• [INSTRUCTIONS TO FOLLOW]:
Go through the data below line by line and count those containing the word "agent". Reply with the count only.

• [EXERCISE INPUT]:
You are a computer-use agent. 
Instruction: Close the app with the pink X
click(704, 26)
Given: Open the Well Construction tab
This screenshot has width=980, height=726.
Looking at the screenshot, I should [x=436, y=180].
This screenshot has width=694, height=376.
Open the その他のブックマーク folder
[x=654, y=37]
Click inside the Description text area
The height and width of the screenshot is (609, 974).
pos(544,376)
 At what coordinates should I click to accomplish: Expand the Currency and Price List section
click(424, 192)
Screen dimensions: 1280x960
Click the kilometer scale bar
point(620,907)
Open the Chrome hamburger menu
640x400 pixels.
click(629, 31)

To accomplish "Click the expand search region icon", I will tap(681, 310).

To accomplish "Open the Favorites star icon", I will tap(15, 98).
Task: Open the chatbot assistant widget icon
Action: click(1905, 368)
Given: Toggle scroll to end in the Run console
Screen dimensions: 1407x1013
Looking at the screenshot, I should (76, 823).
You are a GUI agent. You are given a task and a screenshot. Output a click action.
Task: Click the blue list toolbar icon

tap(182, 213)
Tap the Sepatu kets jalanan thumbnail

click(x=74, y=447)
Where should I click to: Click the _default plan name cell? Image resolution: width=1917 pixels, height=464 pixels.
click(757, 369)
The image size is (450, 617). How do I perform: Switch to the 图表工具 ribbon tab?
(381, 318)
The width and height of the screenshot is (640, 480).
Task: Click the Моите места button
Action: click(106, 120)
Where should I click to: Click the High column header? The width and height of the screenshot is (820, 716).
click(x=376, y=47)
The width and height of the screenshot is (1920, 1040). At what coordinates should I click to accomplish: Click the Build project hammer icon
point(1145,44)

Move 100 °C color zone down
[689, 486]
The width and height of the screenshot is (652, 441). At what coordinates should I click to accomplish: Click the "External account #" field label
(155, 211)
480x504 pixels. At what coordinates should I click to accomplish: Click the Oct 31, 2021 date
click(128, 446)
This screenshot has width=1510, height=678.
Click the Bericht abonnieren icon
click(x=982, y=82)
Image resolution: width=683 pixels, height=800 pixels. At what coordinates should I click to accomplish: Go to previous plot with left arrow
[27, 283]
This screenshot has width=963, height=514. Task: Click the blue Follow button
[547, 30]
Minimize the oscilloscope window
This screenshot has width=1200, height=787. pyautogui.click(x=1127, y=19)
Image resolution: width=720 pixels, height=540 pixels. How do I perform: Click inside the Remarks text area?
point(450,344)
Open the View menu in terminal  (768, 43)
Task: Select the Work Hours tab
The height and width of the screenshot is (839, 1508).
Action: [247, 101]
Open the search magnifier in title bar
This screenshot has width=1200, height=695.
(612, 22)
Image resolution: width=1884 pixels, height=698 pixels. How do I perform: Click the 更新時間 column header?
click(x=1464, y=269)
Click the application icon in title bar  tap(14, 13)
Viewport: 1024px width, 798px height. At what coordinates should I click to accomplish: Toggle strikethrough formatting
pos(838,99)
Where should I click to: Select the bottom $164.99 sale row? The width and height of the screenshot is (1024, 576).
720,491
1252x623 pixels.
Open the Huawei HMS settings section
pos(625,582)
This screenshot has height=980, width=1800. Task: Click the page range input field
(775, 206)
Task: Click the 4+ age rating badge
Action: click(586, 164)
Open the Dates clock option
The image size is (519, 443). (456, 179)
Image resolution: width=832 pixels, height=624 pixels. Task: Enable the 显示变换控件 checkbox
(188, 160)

• [TASK RESPONSE]:
2